▸ What to do:
From the line that contains "Task: Click the End time spinner up arrow" down to the final line of the listing below, set down every line exactly, both ends included, and drop the pictures.
-------- Source data
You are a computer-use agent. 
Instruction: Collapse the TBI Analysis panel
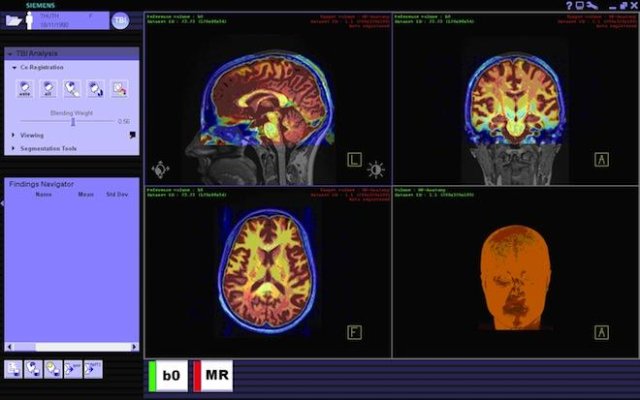point(9,53)
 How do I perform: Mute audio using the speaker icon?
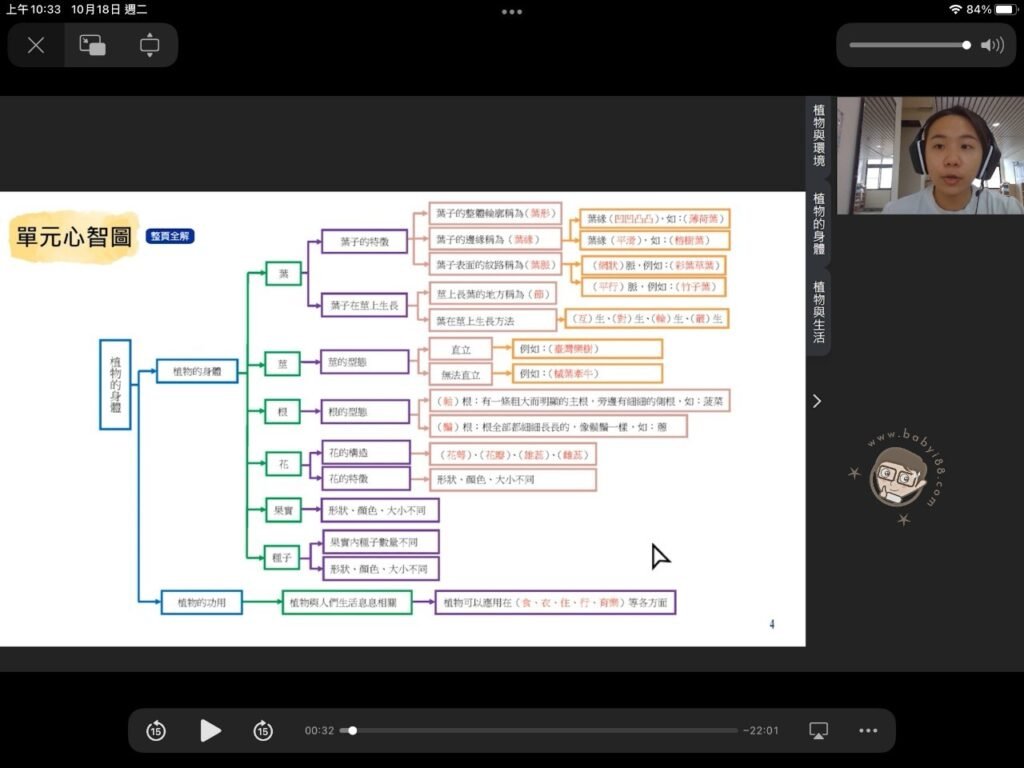click(992, 45)
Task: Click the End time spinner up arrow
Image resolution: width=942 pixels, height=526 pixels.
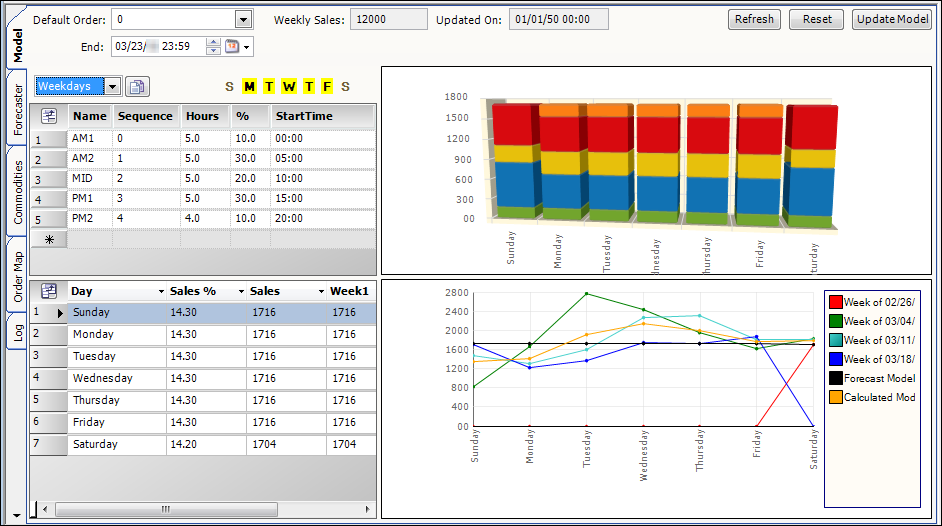Action: [x=213, y=42]
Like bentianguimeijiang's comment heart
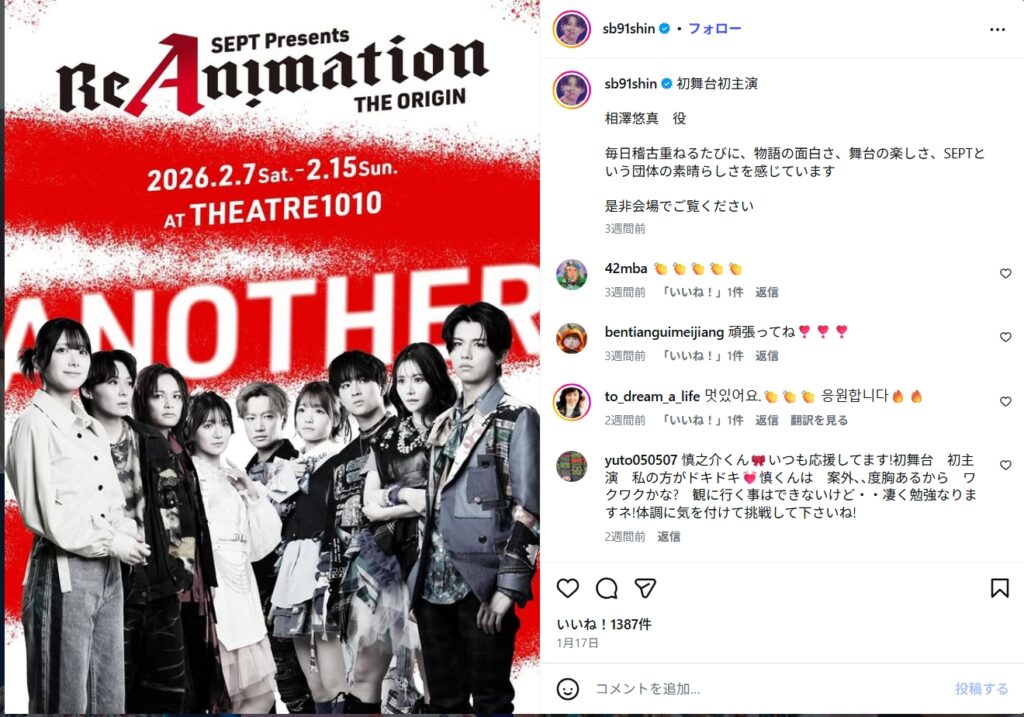 click(1006, 337)
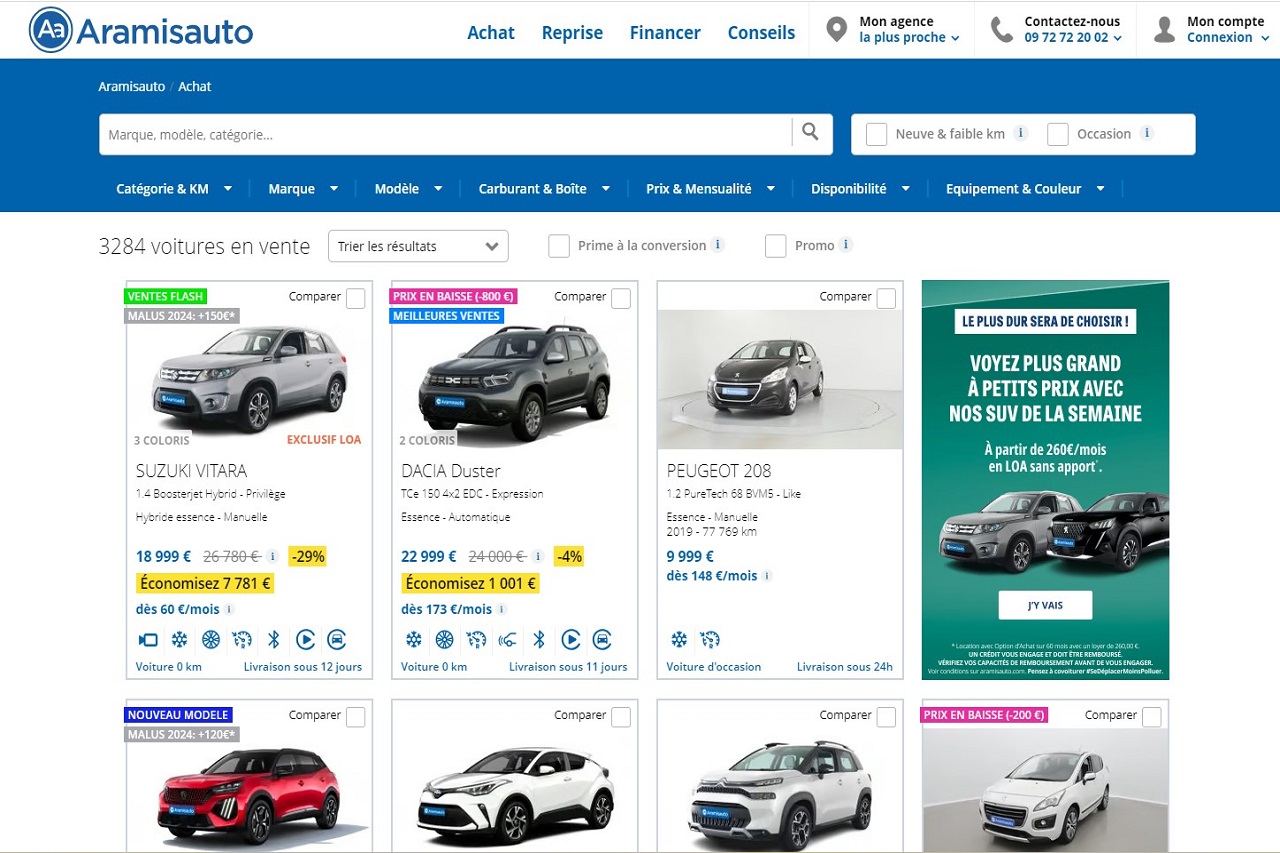
Task: Click the Aramisauto logo
Action: (x=140, y=30)
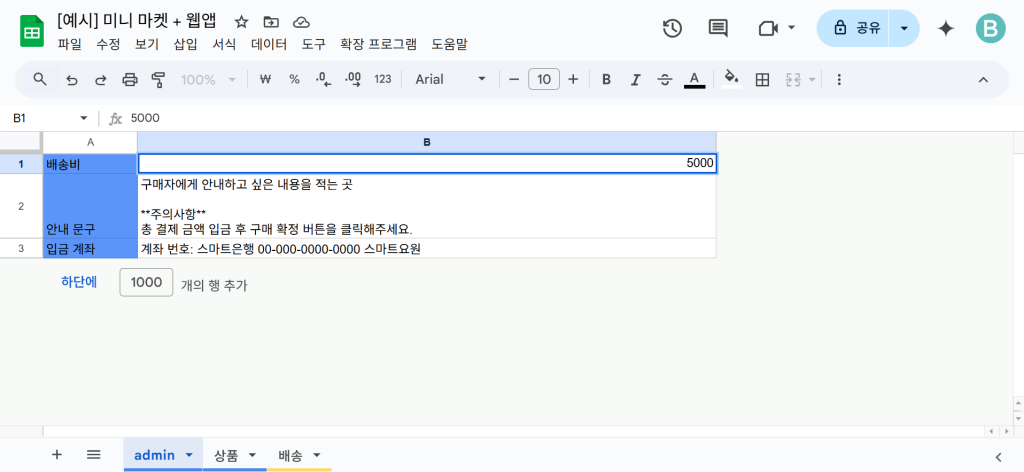
Task: Toggle strikethrough formatting
Action: [664, 80]
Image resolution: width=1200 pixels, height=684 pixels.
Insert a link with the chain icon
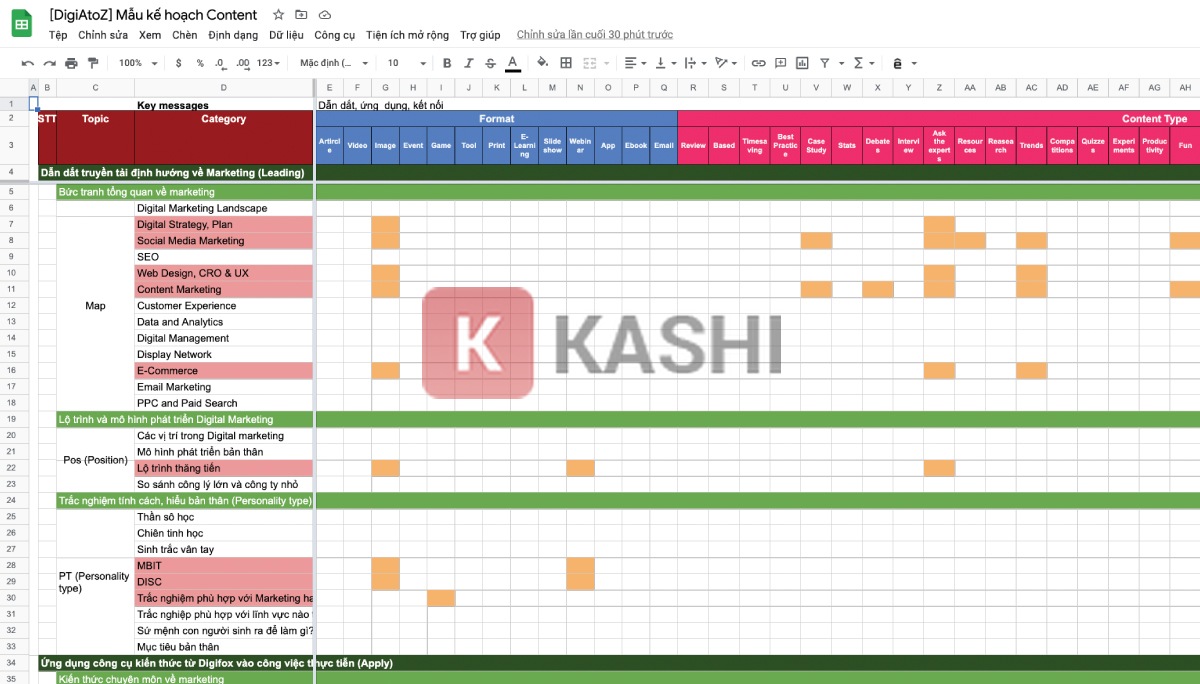(758, 63)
----------------
▸ The completed task:
Task: Click the End time spinner up arrow
Image resolution: width=942 pixels, height=526 pixels.
Action: [x=213, y=42]
Like bentianguimeijiang's comment heart
 click(1006, 337)
Task: Click the Aramisauto logo
Action: (x=140, y=30)
Task: Toggle strikethrough formatting
Action: [664, 80]
Image resolution: width=1200 pixels, height=684 pixels.
Insert a link with the chain icon
(758, 63)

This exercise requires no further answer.